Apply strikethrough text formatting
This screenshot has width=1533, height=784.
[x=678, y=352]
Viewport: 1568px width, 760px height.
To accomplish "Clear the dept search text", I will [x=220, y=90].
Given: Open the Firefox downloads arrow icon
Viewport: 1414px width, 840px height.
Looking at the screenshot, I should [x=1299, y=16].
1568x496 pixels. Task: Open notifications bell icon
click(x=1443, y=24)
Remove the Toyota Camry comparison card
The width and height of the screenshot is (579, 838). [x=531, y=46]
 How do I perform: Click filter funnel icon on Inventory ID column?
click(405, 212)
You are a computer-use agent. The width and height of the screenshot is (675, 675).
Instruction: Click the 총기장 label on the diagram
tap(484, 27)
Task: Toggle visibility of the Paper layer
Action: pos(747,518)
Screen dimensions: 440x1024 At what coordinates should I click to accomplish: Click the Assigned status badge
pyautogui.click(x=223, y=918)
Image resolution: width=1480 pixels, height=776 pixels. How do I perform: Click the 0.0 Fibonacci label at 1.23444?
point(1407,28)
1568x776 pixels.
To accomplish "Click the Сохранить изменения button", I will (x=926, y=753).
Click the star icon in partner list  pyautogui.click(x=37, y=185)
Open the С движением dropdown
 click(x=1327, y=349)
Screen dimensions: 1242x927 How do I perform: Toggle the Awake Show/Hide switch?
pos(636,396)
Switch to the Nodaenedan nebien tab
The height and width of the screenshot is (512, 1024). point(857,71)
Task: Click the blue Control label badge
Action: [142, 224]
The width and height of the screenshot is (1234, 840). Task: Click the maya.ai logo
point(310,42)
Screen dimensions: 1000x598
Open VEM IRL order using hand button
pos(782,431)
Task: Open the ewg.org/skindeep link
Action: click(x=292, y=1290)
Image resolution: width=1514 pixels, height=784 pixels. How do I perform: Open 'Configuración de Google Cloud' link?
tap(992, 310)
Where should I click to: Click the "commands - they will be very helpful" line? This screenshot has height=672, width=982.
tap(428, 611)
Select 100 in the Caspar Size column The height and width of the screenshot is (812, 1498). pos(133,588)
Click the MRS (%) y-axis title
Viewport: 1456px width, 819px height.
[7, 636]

--*--

## DIRECTIVE
Copy the entire listing above line for line, with every character kept as it is.

## TASK RESULT
Apply strikethrough text formatting
This screenshot has width=1533, height=784.
[x=678, y=352]
Viewport: 1568px width, 760px height.
To accomplish "Clear the dept search text", I will [x=220, y=90].
Given: Open the Firefox downloads arrow icon
Viewport: 1414px width, 840px height.
Looking at the screenshot, I should [x=1299, y=16].
1568x496 pixels. Task: Open notifications bell icon
click(x=1443, y=24)
Remove the Toyota Camry comparison card
The width and height of the screenshot is (579, 838). [x=531, y=46]
 How do I perform: Click filter funnel icon on Inventory ID column?
click(405, 212)
You are a computer-use agent. The width and height of the screenshot is (675, 675).
Instruction: Click the 총기장 label on the diagram
tap(484, 27)
Task: Toggle visibility of the Paper layer
Action: pos(747,518)
Screen dimensions: 440x1024 At what coordinates should I click to accomplish: Click the Assigned status badge
pyautogui.click(x=223, y=918)
Image resolution: width=1480 pixels, height=776 pixels. How do I perform: Click the 0.0 Fibonacci label at 1.23444?
point(1407,28)
1568x776 pixels.
To accomplish "Click the Сохранить изменения button", I will (x=926, y=753).
Click the star icon in partner list  pyautogui.click(x=37, y=185)
Open the С движением dropdown
 click(x=1327, y=349)
Screen dimensions: 1242x927 How do I perform: Toggle the Awake Show/Hide switch?
pos(636,396)
Switch to the Nodaenedan nebien tab
The height and width of the screenshot is (512, 1024). point(857,71)
Task: Click the blue Control label badge
Action: [142, 224]
The width and height of the screenshot is (1234, 840). Task: Click the maya.ai logo
point(310,42)
Screen dimensions: 1000x598
Open VEM IRL order using hand button
pos(782,431)
Task: Open the ewg.org/skindeep link
Action: click(x=292, y=1290)
Image resolution: width=1514 pixels, height=784 pixels. How do I perform: Open 'Configuración de Google Cloud' link?
tap(992, 310)
Where should I click to: Click the "commands - they will be very helpful" line? This screenshot has height=672, width=982.
tap(428, 611)
Select 100 in the Caspar Size column The height and width of the screenshot is (812, 1498). pos(133,588)
Click the MRS (%) y-axis title
Viewport: 1456px width, 819px height.
[7, 636]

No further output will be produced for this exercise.